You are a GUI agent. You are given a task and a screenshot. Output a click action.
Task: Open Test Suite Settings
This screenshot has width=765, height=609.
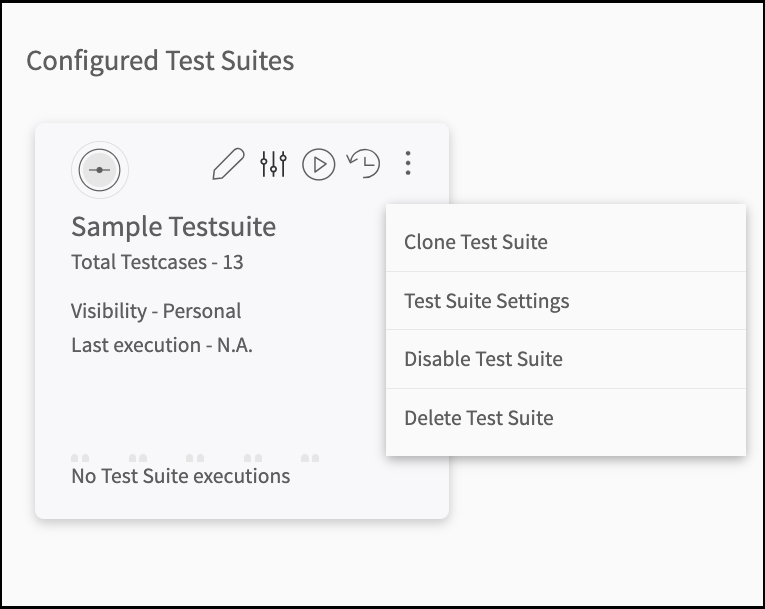click(x=566, y=301)
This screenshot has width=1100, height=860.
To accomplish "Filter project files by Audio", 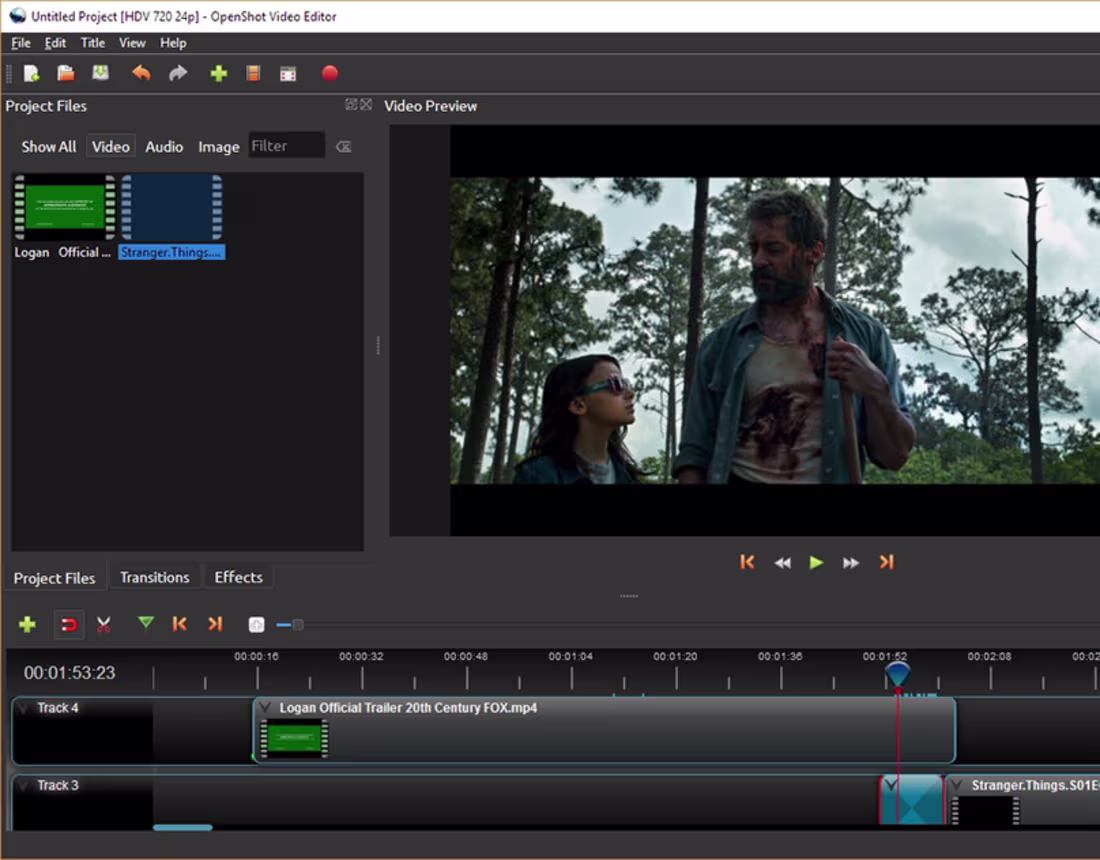I will point(164,146).
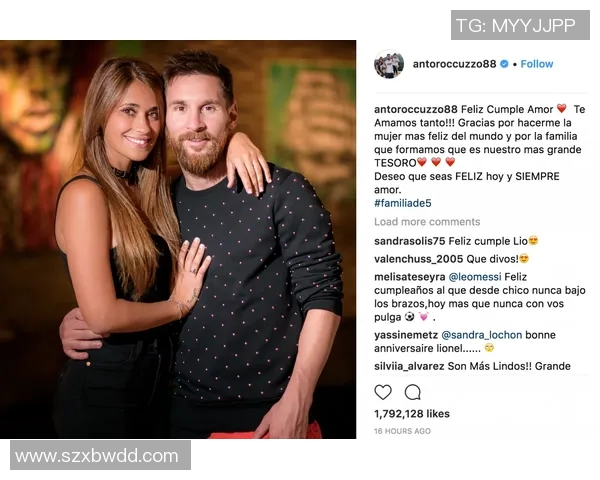Click the antoroccuzzo88 profile picture
The height and width of the screenshot is (480, 600).
(x=389, y=64)
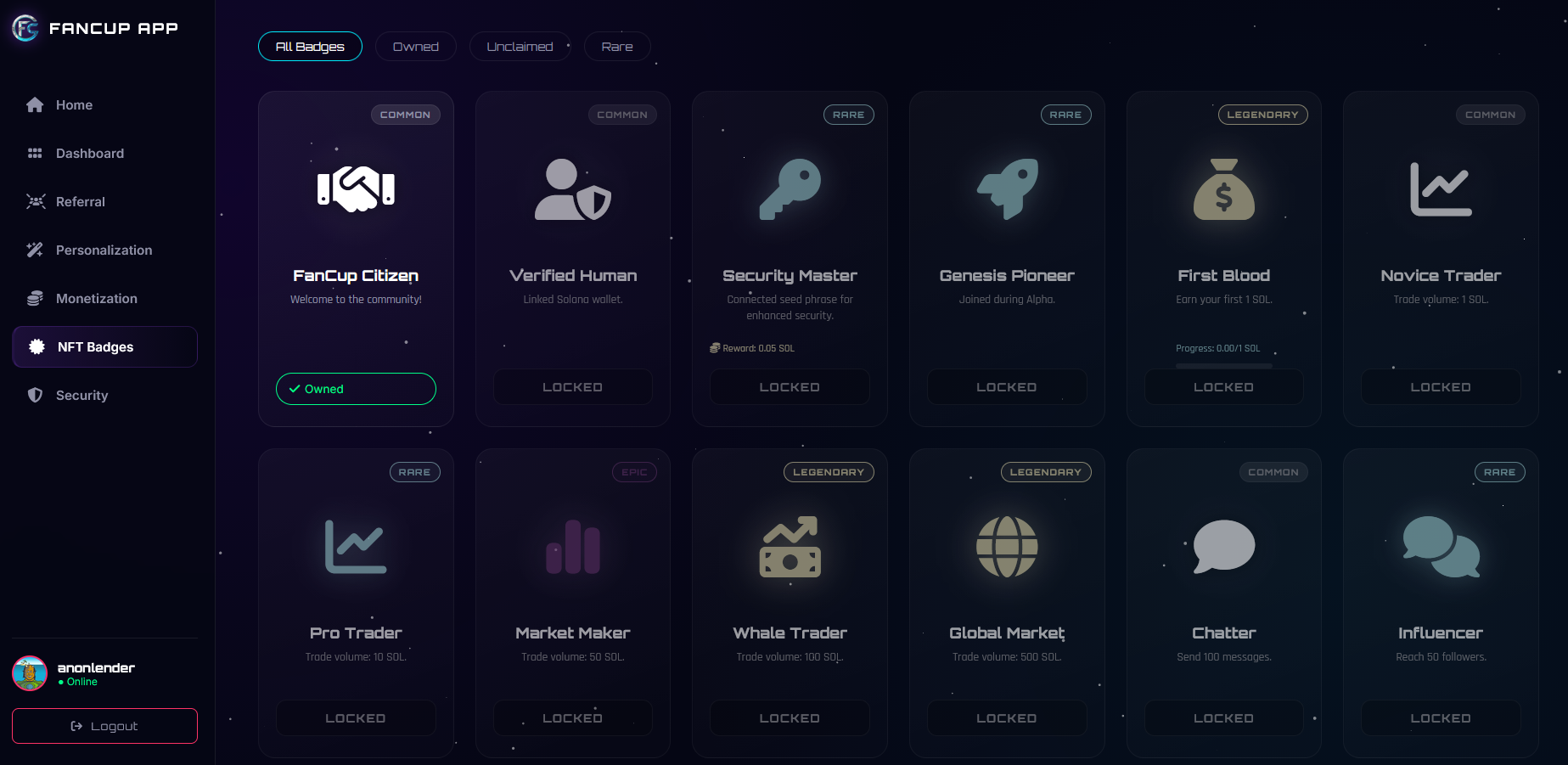Click the Genesis Pioneer rocket icon

coord(1007,189)
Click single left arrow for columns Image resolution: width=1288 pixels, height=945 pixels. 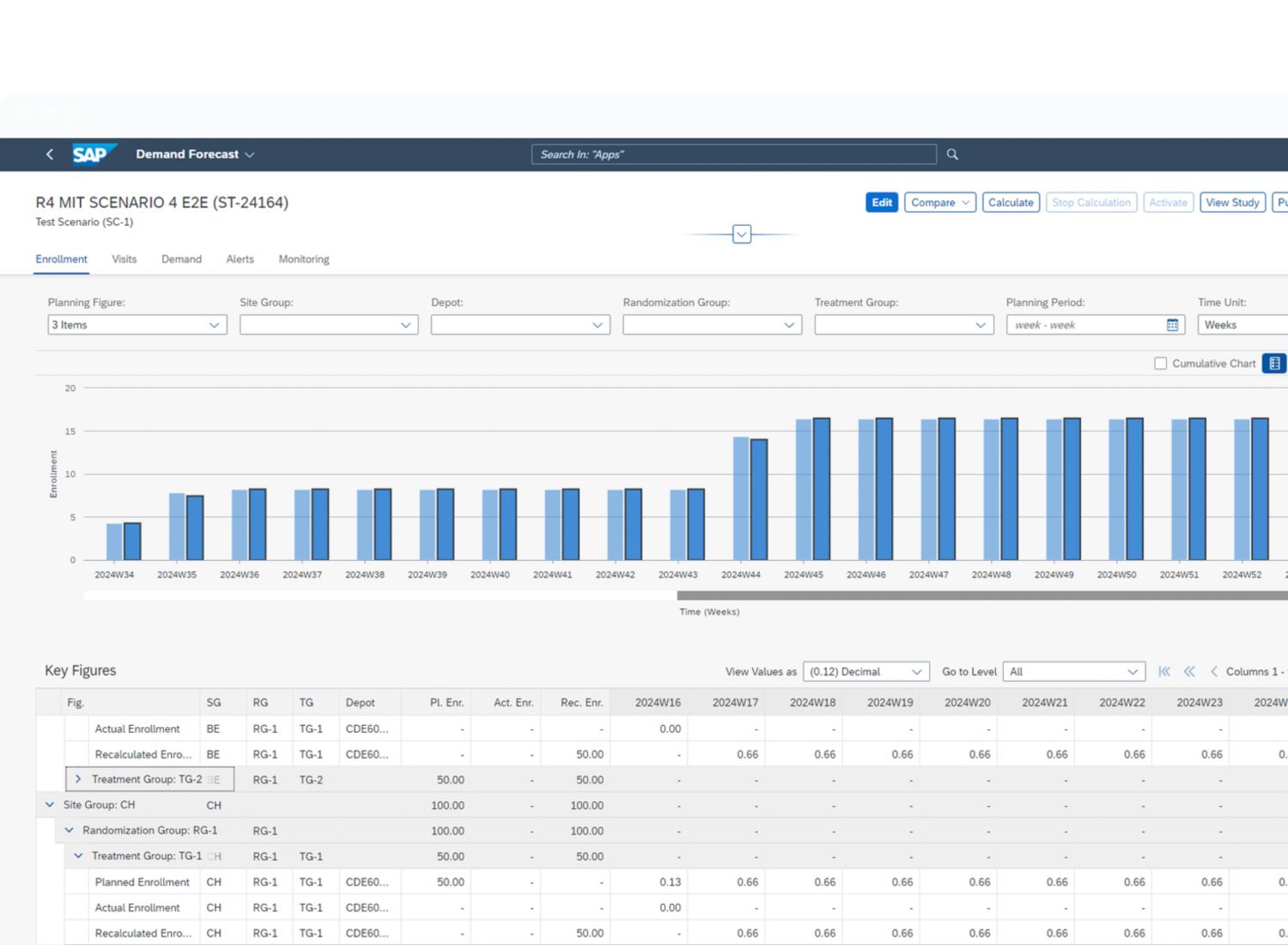click(1213, 672)
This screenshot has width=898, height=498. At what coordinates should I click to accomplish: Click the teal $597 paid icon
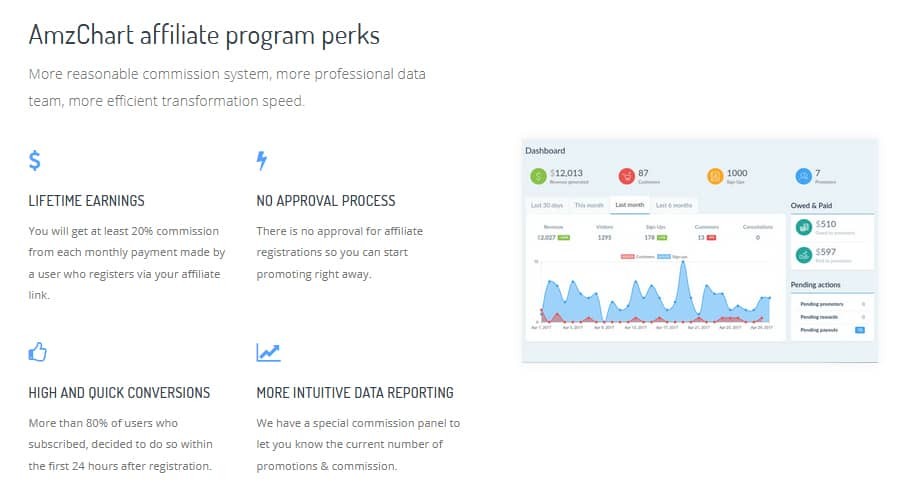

***

▸ TASK BRIEF: Above, find the line holding "Task: Open Test Suite Settings" and the line holding "This screenshot has width=1100, height=860.". Print exactly those two lines and every line between them, but no pictures.

▸ ANSWER BELOW:
Task: Open Test Suite Settings
This screenshot has width=765, height=609.
click(x=566, y=301)
This screenshot has width=1100, height=860.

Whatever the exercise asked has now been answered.